==== EXTRACTED ENTRIES
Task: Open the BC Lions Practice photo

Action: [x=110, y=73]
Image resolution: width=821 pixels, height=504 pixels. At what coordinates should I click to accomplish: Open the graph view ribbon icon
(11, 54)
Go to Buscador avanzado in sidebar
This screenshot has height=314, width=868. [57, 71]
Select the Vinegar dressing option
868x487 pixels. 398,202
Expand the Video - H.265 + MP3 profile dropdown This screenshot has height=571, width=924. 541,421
========
==== EXTRACTED ENTRIES
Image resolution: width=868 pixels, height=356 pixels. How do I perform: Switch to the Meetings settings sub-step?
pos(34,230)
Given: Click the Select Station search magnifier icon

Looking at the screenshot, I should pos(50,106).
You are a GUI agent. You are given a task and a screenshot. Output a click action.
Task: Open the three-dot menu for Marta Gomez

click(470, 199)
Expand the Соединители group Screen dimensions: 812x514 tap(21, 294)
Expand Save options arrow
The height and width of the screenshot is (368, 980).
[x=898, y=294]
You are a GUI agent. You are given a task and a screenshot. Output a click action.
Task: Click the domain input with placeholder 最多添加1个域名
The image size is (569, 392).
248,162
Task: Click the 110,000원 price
========
== THE PROBLEM ==
From the records above, print only the lines between the one holding "Task: Open the BC Lions Practice photo" and the one holding "Expand the Video", inclusive, exactly as they stand.

== RESPONSE ==
Task: Open the BC Lions Practice photo

Action: [x=110, y=73]
Image resolution: width=821 pixels, height=504 pixels. At what coordinates should I click to accomplish: Open the graph view ribbon icon
(11, 54)
Go to Buscador avanzado in sidebar
This screenshot has height=314, width=868. [57, 71]
Select the Vinegar dressing option
868x487 pixels. 398,202
Expand the Video - H.265 + MP3 profile dropdown This screenshot has height=571, width=924. 541,421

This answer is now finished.